Revenir sur l’année 2019, c’est regarder les pays brûler au sens propre comme au sens figuré. L’Australie, pays continent en proie aux flammes, est en train de suffoquer sous des températures inédites, craignant pour ses ressources et son futur, et sur tous les autres continents, la température sociale est montée en flèche ces derniers mois.
La double pression écologique et démocratique a pris de court les gouvernants, incapables de s’organiser sérieusement lors d’une COP 25 inutile délocalisée du Chili à l’Espagne, pour cause de révolte populaire.
Hong Kong, Algérie, France, Liban, Iran, Irak, Chili, Venezuela, Haïti, Espagne, Équateur, Soudan, Égypte : la liste des pays en crise s’est allongée chaque mois en 2019, partout les peuples demandant plus de démocratie et rejetant leurs dirigeants déconnectés, qui essayaient tant bien que mal d’imposer de nouvelles taxes aux populations exsangues.
Partout les mêmes scènes de manifestations populaires, réprimées avec plus ou moins de violence et l’image catastrophique d’une classe dirigeante déconnectée, incapable de prévenir l’explosion sociale et attentiste face à la crise écologique.
En Iran, le régime des mollahs a choisi la répression sanglante, loin des caméras, plongeant le pays dans un black-out international encore plus poussé qu’à l’accoutumé. Au Chili, les vieux réflexes de la dictature ont vite repris le dessus, l’armée n’hésitant pas à tirer sur la foule, emprisonner, torturer ou violer les opposants. Le pouvoir algérien a mis en scène une sortie de crise prétendument démocratique, qui ne trompe personne. À Hong Kong, les manifestants de la liberté attendent un soutien international qui ne viendra pas et continuent une mobilisation sans précédent dans une spirale de violences. En France, à une année de manifestations hebdomadaires des gilets jaunes, succède une grève générale contre la réforme du régime des retraites.

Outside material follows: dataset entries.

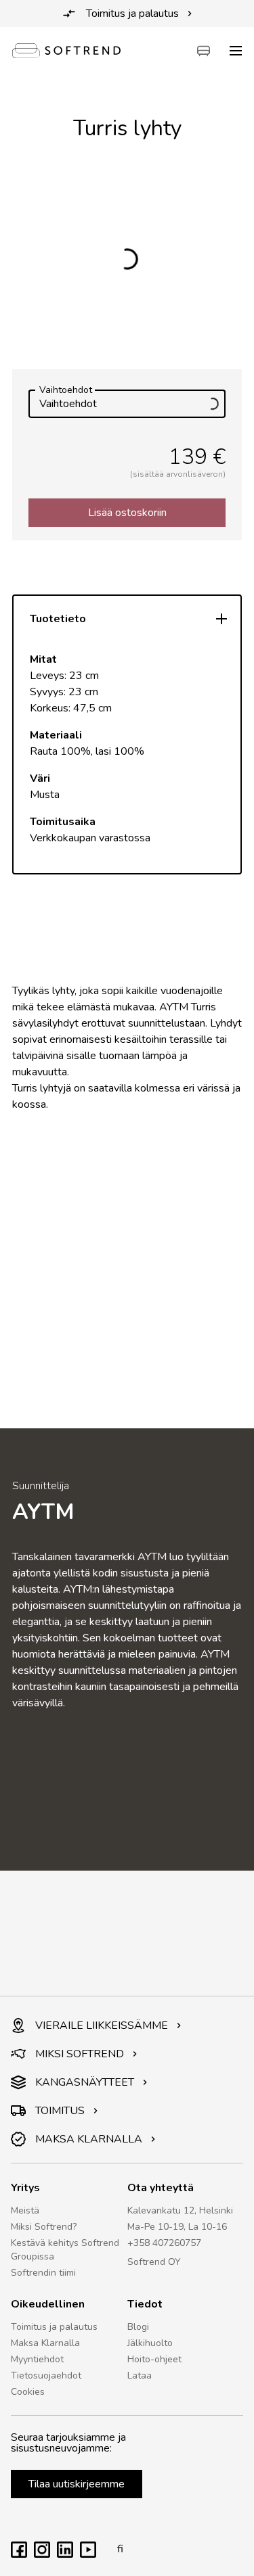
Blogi (138, 2326)
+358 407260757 (164, 2243)
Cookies (28, 2391)
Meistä (25, 2210)
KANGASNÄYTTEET (84, 2082)
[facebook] (19, 2554)
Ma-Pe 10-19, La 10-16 (177, 2226)
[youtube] (88, 2554)
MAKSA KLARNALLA (88, 2139)
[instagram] (42, 2554)
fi (120, 2549)
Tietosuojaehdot (46, 2375)
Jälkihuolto (150, 2343)
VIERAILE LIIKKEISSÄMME (101, 2025)
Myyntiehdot (37, 2359)
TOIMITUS (60, 2110)
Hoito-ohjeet (154, 2359)
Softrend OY (154, 2261)
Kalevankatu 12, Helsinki (180, 2210)
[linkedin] (65, 2554)
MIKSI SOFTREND (79, 2053)
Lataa (139, 2375)
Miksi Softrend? (44, 2226)
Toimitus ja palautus (132, 13)
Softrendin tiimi (43, 2272)
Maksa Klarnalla (45, 2343)
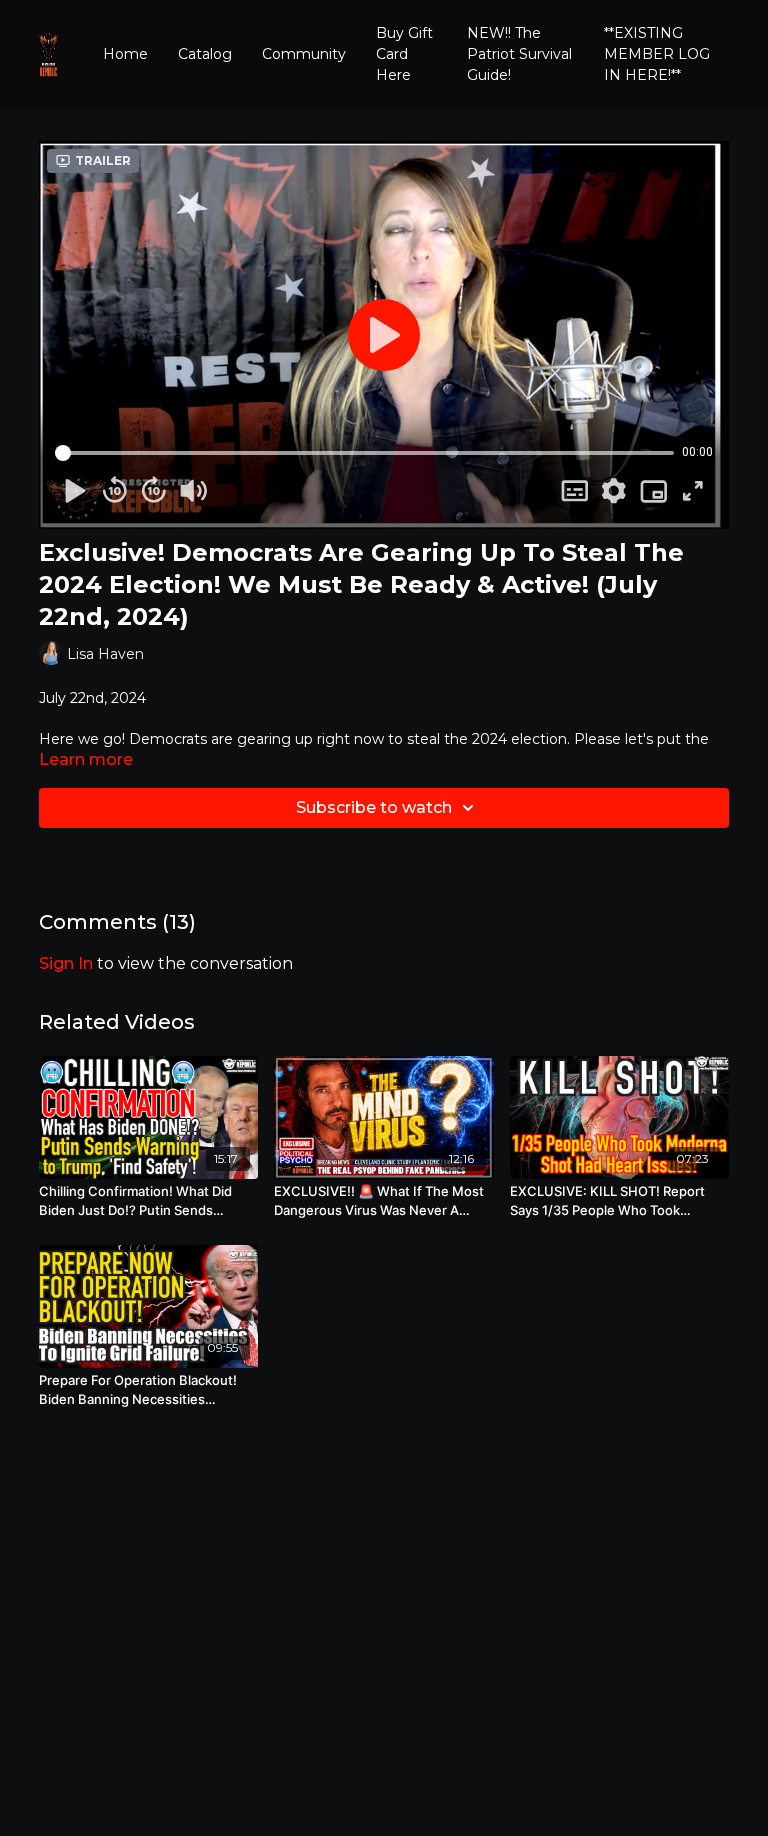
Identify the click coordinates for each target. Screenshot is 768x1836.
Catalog (205, 54)
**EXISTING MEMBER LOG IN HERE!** (657, 54)
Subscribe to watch (374, 807)
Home (125, 54)
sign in (66, 963)
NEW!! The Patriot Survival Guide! (519, 54)
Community (304, 54)
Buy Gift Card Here (404, 54)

Les populations ont compris, à l’image de la militante du climat Greta Thunberg, que les dirigeants ne résoudront pas les problèmes du monde et encore moins les inégalités galopantes. L’urgence écologique et démocratique est en train d’accélérer la transition dans le XXIème siècle : gouvernance internationale remise en cause, guerre commerciale des empires et raréfaction des ressources et de l’emploi. Les laissés pour compte de la croissance et les jeunes générations refusent l’avenir tracé et demandent à reprendre en main leurs démocraties.
A l’instabilité démocratique, s’ajoute une nouvelle ère d’instabilité économique.
Les dernières prévisions de croissance du Fonds Monétaire International (FMI) ont revu à la baisse l’anticipation de croissance au niveau mondial pour 2019, à 3 %, soit 0,3 point de moins que prévu en avril. C’est la croissance la plus faible depuis la crise financière de 2008.
Les explications du FMI tiennent compte de la tension mondiale, sur les marchés et dans chaque pays :
«Le tassement de la croissance est la conséquence de l’augmentation des obstacles au commerce, de l’incertitude accrue qui entoure les échanges commerciaux et la situation géopolitique, de facteurs spécifiques qui causent des tensions macroéconomiques dans plusieurs pays émergents et de facteurs structurels, dont une faible productivité et un vieillissement de la population dans les pays avancés».
Dans ce concert de révoltes populaires, les empires chinois, russe et américain semblent d’une solidité inébranlable. L’impeachement du président Trump n’est qu’une péripétie administrative, les élections se suivent et se ressemblent en Russie, et l’Empire du milieu continue son jeu de go sanglant avec des protestations démocratiques internes. Pourtant leur équilibre est fragile, au gré de la guerre économique et du ralentissement généralisé de la croissance.
Cette mondialisation des révoltes trouve sa source dans l’accroissement des inégalités, devenue insupportable pour la majorité, avec à chaque fois comme élément déclencheur la hausse ou la création d’une taxe que les gouvernants pensaient anodine. Les nouvelles générations ont grandi dans la défiance des pouvoirs en place, le rejet de la corruption comme mode de gouvernance et l’envie de participer autrement au débat démocratique que par le vote ou l’acceptation silencieuse.
La donne a changé, et si les discours se veulent rassurants de G7 en colloques onusiens ou bruxellois, la maison a bel et bien brûlé, et le temps est à l’alternative. Le TINA (There is no alternative) néolibéral et thatchérien fait figure de fossile idéologique et ne fait plus illusion.
Malgré le déferlement de violences répressives et les discours lénifiants, rien ne semble en mesure d’arrêter la vague populaire de réappropriation démocratique des outils de gouvernance et la préoccupation écologique devenue vitale.